Correm algum perigo as muito môças pela sobejo amor aos pais, e irmãos, com que se criaram; e é tanto mais ocasionado êste inconveniente, quanto parece mais lícito.

De ordinário esta acção se regula pelo ser dêsses pais, e dessa parentela. Quando os pais sejam como devem, louvável é a inclinação; quando não, é necessário que se vá desde logo, e por bons meios, despartindo aquela familiaridade.

Sobretudo eu quisera vêr antes nas casadas para com seus pais reverência, que amor; não que lho neguem, porque sem algum amor não há nenhuma obediência; mas quando seja amor, e êles tais que não sejam dignos dêle, se no marido houver arte, o remédio não parece dificultoso.

Julgava en que para esta tal mêzinha era bem conveniente uma nova brandura, um nove afago, (digamos assim) um namorar a mulher outro tanto mais do que sem esta razão seria necessário.

A criança que outra cousa não sabe senão o peito de sua mãe, o deixa a trôco de se lhe dar a conhecer a suavidade do mel, ou do açúcar, que é mais doce que o leite. Não se duvida que o bem querer do marido é mais próprio para a mulher, que o de seus pais, e parentes. Donde vem que a mulher obrigada, e amimada do marido, esquece fàcilmente o trato dos pais, e dos irmãos.

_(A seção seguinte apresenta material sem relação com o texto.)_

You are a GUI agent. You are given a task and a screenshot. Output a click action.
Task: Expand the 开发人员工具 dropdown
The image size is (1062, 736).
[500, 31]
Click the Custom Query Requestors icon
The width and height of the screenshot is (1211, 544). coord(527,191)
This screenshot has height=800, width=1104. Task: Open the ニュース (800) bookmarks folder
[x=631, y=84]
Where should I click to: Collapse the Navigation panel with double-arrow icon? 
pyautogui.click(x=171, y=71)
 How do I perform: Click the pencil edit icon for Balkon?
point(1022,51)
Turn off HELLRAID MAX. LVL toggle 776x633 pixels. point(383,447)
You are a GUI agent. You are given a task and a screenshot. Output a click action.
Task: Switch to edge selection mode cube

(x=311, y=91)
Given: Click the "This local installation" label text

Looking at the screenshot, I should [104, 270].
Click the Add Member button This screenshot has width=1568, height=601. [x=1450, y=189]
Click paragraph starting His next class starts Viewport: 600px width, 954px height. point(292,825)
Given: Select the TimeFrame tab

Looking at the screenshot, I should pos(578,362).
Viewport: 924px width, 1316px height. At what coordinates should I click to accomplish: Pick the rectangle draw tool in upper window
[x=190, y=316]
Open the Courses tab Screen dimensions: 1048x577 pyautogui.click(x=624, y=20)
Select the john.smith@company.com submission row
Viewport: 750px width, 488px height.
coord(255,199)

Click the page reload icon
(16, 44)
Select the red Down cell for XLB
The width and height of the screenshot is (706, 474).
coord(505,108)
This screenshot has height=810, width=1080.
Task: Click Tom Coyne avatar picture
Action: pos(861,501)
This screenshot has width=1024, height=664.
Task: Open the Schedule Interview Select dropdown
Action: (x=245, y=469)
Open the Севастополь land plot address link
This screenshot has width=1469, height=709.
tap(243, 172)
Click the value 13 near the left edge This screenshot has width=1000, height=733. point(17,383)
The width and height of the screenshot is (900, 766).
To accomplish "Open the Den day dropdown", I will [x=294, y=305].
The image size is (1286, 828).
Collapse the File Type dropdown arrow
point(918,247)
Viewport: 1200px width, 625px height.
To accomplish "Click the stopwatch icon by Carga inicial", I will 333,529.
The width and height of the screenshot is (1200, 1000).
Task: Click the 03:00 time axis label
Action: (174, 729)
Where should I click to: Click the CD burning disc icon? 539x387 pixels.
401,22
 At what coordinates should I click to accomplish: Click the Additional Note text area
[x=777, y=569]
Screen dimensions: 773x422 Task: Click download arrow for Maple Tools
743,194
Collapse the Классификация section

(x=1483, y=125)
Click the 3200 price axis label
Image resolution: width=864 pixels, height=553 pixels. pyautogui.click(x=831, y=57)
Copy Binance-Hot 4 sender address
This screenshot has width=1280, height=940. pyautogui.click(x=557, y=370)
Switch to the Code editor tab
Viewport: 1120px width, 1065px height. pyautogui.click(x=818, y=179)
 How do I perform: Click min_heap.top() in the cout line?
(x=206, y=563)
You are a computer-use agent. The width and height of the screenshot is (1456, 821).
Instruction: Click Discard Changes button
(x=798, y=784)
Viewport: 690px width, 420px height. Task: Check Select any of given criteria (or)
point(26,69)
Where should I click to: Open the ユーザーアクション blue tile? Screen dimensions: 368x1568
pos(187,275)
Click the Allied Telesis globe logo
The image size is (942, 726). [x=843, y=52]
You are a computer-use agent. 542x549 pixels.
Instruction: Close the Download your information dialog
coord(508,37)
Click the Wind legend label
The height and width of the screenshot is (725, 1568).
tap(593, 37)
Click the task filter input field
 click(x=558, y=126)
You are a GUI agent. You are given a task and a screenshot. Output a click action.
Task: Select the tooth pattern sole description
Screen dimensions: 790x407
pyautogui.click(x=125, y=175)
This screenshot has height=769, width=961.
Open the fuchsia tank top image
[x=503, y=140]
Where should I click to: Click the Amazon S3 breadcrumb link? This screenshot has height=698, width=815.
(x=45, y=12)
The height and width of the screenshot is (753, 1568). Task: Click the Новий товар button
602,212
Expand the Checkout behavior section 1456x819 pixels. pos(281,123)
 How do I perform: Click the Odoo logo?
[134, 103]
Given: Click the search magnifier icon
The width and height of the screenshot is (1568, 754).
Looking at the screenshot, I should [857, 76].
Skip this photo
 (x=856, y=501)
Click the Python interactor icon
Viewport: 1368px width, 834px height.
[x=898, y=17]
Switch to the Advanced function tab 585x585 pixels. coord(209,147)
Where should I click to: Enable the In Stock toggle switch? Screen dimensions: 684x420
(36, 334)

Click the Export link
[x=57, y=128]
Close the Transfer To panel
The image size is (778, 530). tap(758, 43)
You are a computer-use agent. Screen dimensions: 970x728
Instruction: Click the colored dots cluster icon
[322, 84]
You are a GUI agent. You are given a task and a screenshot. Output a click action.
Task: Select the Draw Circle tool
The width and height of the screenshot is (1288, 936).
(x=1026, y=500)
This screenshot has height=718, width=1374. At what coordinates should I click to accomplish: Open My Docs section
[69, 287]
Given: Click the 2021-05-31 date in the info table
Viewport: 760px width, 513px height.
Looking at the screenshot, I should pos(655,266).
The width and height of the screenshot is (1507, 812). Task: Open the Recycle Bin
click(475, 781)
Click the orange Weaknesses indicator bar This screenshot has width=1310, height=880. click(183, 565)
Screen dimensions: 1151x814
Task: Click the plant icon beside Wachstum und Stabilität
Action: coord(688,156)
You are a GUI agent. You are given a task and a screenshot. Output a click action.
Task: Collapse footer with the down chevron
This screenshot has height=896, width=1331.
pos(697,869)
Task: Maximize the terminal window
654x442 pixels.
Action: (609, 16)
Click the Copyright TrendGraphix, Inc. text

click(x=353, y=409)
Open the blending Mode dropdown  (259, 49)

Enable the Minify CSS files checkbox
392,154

Êste afago também deve ser discreto, repartindo-o igualmente por obras, e palavras. O vestido quando se não pede, o brinco que se não espera, a saída em que se não cuida, um não sair de casa uma tarde, um recolher mais cedo uma noite, (e, se disser um levantar mais tarde uma manhã, não mentirei) farão logo chaníssimo o caminho para aquele esquecimento, ou desvio dos pais, quando ao marido lhe convenha.